Wednesday, February 20, 2013

Hard To Be More On The Mark

"The president, a man who once lamented the rise of job-killing ATMs, mentioned manufacturing eight times in his speech. But these jobs never "left" (they were phased out), and one hopes they never come back. America is producing about 80 percent more than it did 30 years ago with nearly 8 million fewer workers needed. Technological advances and a boom in productivity have not only made life more tolerable for the average American worker, opening up far better opportunities for them, but also been a godsend to consumers.

"Yet there he was, praising companies for "bringing back" jobs from Mexico. Aren't we lucky. And now he's on a Ross Perot-style "Made in America" tour, framing green energy companies -- which struggle to constitute a sliver of the economy without help -- as the future. Obama should heed Paul Krugman, who once explained in his book "Pop Internationalism" that "international trade is much more a matter of (usually) mutually beneficial exchange than it is of competition and rivalry." Protectionism might be politically beneficial, but economists -- as Obama likes to say -- see very little real-world advantage.

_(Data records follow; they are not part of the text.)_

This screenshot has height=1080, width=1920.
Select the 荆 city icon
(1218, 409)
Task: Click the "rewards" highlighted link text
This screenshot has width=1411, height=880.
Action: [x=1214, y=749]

"Even if we concede for argument's sake that luring back outmoded jobs to the United States is smart economic policy, how does the president propose to make the United States more attractive to these companies? By making labor more expensive through Obamacare and piling on an unprecedented number of regulations, raising taxes, making energy more expensive and, just in case anyone was still interested, instituting a $9 minimum wage to ensure that any teen interested in working his way through college will never find a job, that's how."
http://www.realclearpolitics.com/articles/2013/02/14/creating_the_jobs_of_yesterday_tomorrow_117023.html

Harsanyi on the mark again.

Anything this President says sounds like caricature to me.  I keep thinking he'll realize how silly it  sounds and will at some point apologize.  I guess that's just another manifestation of the "Tower of Babel" effect.